The association of platelet-derived growth factor (PDGF) receptor tyrosine phosphorylation to mitogenic response of human osteoblastic cells in vitro.

Abstract

The purpose of this study was to make clear the relationship of human osteoblastic cell growth, induced by platelet-derived growth factor (PDGF), to PDGF receptor tyrosine phosphorylation. Osteoblastic cells derived from human maxilla were cultured with human PDGF. The cell growth was evaluated by cell number and DNA synthesis. PDGF receptor tyrosine phosphorylation was detected by immunoblot analysis using anti-PDGF receptor alpha, beta subunits and anti-phosphotyrosine antibodies. Genistein, a tyrosine kinase inhibitor, was added to the culture to investigate the effect on osteoblastic cell growth and PDGF receptor tyrosine phosphorylation induced by PDGF. PDGF stimulated the proliferation of human osteoblastic cells and this effect was synergetic with serum stimulation.
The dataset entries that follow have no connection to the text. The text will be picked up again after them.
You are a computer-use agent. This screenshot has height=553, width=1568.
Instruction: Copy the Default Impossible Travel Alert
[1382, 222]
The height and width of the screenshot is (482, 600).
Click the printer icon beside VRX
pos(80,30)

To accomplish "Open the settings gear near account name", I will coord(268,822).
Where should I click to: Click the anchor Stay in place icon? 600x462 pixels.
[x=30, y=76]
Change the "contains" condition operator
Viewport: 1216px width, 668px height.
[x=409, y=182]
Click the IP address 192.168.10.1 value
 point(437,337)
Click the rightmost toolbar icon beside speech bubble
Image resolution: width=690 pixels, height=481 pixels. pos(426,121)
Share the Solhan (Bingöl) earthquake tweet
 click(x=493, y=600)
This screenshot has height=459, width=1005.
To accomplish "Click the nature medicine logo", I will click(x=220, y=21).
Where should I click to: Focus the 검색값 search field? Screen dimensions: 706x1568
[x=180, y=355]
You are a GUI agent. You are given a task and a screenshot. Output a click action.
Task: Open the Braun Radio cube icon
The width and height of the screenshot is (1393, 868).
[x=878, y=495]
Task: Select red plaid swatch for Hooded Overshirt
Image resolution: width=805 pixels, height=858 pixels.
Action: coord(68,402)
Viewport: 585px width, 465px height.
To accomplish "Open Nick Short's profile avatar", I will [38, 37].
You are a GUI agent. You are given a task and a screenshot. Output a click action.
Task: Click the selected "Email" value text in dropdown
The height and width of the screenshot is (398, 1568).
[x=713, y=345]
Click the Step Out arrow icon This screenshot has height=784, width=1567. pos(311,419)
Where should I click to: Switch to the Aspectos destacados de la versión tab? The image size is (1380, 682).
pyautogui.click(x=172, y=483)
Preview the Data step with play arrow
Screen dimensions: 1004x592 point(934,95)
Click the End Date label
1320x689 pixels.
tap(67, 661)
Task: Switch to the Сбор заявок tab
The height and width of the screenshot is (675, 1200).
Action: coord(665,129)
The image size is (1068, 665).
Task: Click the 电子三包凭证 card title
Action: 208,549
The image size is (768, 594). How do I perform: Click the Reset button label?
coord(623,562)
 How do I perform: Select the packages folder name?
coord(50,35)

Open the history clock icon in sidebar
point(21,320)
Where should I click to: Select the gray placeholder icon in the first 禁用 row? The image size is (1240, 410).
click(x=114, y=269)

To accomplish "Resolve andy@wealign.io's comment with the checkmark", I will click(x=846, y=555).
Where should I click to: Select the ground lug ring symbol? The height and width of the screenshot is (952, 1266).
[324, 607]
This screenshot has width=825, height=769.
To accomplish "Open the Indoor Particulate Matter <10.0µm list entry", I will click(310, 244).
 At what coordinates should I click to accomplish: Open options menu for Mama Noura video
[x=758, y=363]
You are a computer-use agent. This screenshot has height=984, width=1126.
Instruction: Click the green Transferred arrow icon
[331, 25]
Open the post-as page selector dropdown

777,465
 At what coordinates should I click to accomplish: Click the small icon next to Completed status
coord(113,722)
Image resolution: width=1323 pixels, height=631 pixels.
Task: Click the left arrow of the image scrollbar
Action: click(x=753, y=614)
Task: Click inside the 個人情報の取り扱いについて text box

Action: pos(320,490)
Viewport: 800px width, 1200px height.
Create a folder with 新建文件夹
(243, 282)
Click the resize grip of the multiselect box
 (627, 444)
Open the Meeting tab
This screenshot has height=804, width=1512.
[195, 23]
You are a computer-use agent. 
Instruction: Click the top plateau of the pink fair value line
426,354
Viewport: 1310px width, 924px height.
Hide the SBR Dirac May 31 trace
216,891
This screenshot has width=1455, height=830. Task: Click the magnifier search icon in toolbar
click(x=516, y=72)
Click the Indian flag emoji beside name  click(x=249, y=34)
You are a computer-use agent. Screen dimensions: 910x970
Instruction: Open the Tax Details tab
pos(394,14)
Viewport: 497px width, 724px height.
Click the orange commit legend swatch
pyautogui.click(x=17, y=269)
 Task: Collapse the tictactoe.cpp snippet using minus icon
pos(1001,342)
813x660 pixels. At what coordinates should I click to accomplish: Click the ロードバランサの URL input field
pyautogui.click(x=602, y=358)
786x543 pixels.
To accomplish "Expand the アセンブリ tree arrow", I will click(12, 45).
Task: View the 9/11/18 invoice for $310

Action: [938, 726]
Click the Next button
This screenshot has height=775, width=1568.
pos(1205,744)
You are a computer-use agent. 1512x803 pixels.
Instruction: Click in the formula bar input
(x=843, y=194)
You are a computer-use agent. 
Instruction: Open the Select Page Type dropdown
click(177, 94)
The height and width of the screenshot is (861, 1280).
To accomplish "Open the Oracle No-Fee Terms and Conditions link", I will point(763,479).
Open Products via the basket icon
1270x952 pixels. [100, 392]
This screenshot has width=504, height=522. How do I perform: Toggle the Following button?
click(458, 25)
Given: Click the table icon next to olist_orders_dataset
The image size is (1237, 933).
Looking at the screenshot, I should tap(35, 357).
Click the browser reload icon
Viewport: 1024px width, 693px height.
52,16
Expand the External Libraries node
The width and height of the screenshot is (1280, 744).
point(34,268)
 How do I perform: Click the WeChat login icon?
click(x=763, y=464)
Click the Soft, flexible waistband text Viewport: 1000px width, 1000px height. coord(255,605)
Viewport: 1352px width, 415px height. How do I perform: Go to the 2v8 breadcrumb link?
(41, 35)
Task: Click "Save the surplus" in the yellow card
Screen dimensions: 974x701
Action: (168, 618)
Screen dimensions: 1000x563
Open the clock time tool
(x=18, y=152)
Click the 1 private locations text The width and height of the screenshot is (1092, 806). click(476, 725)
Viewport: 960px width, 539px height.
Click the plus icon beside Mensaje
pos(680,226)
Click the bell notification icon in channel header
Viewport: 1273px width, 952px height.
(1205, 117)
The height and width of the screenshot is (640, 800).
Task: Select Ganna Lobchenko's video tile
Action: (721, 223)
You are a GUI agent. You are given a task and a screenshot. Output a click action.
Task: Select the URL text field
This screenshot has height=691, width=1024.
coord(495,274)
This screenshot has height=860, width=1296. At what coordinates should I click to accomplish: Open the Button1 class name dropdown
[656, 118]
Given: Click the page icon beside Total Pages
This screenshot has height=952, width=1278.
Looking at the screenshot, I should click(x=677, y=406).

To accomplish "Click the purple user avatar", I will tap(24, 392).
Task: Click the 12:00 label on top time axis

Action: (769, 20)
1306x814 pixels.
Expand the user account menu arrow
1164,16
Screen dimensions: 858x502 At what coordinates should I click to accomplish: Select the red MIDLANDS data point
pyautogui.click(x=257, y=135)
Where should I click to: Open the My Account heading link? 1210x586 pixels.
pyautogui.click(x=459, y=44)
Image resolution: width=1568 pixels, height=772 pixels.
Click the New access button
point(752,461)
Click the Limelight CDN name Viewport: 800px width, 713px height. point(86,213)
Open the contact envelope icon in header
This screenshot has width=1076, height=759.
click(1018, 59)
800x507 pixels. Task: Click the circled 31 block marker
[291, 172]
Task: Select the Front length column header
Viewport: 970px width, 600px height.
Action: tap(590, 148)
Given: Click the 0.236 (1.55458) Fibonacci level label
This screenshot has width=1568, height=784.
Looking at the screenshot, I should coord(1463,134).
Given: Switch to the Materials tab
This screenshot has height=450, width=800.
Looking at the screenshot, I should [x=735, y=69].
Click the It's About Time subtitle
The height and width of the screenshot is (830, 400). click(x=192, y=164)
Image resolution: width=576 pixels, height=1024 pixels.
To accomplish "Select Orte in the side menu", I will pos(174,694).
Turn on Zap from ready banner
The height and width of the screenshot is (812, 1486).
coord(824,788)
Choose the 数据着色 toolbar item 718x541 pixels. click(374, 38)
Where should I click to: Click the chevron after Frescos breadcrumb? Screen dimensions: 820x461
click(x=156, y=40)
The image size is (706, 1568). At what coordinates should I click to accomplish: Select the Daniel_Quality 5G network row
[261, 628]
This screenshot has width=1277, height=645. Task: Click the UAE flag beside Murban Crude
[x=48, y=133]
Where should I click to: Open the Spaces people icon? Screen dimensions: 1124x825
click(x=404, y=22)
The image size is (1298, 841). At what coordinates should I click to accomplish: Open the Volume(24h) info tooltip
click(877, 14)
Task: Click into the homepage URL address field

DNA synthesis of osteoblastic cells was elevated by PDGF in a dose dependent manner at the minimum concentration of 1 ng ml-1. PDGF also induced PDGF receptor tyrosine phosphorylation within 1 min on osteoblastic cells, and tyrosine phosphorylation occurred on PDGF receptor subunits alpha and beta. Genistein inhibited cell growth and receptor tyrosine phosphorylation, which was induced by PDGF on these cells. In conclusion, human osteoblastic cell growth induced by PDGF is shown to relate to tyrosine kinase of PDGF receptors.